In individuals with compensated RTSH (euthyroid hyperthyrotropinema), longitudinal studies of individuals with TSHR LOF mutation or with RTSH linked to Chr15 indicate that the elevated TSH concentrations stimulate an adequate production of thyroid hormones and L-T₄ therapy should thus be dispensable [10, 42, 89, 106, 107]. In fact, compared to a patient cohort receiving L-T₄ supplementation, untreated patients with compensated RTSH had no obvious signs of growth or neurological abnormalities [10]. There was also no evidence for tissue hypothyroidism or the development of pituitary hyperplasia as a consequence of chronic thyrotroph hyperstimulation [10].

In patients with TSHR LOF mutations and those in whom the defect has been linked to the chromosome 15q locus, the RTSH phenotype appears to be stable over time. In contrast, mutations in PAX8 have been repeatedly reported to manifest RTSH that progresses during postnatal growth of the thyroid gland indicating that the defect in growth and/or survival of follicular thyroid cells cannot be permanently compensated [64, 77, 85, 86]. Genetic analysis may therefore provide a diagnostic tool to guide therapy and follow-up of RTSH patients.

PRACTICE POINTS.

• RTSH should be considered in the differential diagnosis of all patients with non-autoimmune, nongoitrous hyperthyrotropinemia with or without low serum iodothyronines or clinical stigmata of hypothyroidism

• Genetic analysis has the potential to provide a definitive diagnosis with relevance for prognosis, follow-up and genetic counseling.

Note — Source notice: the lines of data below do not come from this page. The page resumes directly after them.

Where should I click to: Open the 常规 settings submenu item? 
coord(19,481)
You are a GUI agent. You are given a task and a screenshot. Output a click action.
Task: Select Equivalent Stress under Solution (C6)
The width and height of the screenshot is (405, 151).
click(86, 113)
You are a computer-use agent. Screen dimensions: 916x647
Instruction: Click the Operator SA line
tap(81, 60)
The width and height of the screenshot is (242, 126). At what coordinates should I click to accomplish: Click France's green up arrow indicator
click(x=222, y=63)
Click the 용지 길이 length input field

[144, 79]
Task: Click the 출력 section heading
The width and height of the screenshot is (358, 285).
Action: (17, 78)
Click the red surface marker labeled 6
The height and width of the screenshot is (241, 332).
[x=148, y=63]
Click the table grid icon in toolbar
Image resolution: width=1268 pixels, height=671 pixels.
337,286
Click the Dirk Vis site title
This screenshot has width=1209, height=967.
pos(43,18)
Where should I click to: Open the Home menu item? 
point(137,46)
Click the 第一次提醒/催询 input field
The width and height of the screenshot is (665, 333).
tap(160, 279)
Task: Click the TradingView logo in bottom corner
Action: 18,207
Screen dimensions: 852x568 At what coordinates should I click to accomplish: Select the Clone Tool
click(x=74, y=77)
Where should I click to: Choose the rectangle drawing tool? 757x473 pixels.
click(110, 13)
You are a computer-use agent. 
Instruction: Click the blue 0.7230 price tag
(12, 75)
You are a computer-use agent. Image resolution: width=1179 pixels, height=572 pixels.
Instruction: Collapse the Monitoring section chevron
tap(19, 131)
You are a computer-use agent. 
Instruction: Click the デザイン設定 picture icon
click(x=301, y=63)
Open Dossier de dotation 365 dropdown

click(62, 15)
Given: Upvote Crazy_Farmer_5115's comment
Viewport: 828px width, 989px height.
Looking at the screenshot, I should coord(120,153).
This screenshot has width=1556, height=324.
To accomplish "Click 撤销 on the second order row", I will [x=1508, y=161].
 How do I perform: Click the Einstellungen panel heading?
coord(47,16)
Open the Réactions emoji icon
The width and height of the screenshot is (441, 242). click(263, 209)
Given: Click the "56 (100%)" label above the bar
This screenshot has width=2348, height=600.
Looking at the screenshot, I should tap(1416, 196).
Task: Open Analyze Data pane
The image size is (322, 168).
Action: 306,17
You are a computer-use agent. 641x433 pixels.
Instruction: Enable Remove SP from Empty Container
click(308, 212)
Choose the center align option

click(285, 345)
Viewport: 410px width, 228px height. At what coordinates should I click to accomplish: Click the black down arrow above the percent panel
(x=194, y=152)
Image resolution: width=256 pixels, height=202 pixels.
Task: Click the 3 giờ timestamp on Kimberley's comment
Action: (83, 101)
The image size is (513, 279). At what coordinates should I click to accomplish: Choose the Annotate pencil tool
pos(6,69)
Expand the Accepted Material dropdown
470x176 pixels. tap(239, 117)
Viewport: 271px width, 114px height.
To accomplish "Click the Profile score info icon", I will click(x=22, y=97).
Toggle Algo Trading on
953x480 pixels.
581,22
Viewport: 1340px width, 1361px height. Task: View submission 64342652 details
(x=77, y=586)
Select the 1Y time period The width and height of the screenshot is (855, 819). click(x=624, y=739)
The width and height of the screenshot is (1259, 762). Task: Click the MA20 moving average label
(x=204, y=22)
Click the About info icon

• Standard L-T₄ replacement aiming to normalize serum TSH level is required in all hypothyroid patients, but the need of therapy is questionable in individuals with fully compensated RTSH and isolated hyperthyrotropinemia.

RESEARCH AGENDA.

• Elucidating the precise genetic cause for RTSH linked to the Chr15q locus may shed light on a novel modulator of TSH-responsiveness in health and disease.

• The role of Gq signaling in TSHR LOF mutations and its potential relevance for distinct clinical RTSH subtypes requires more systematic investigation.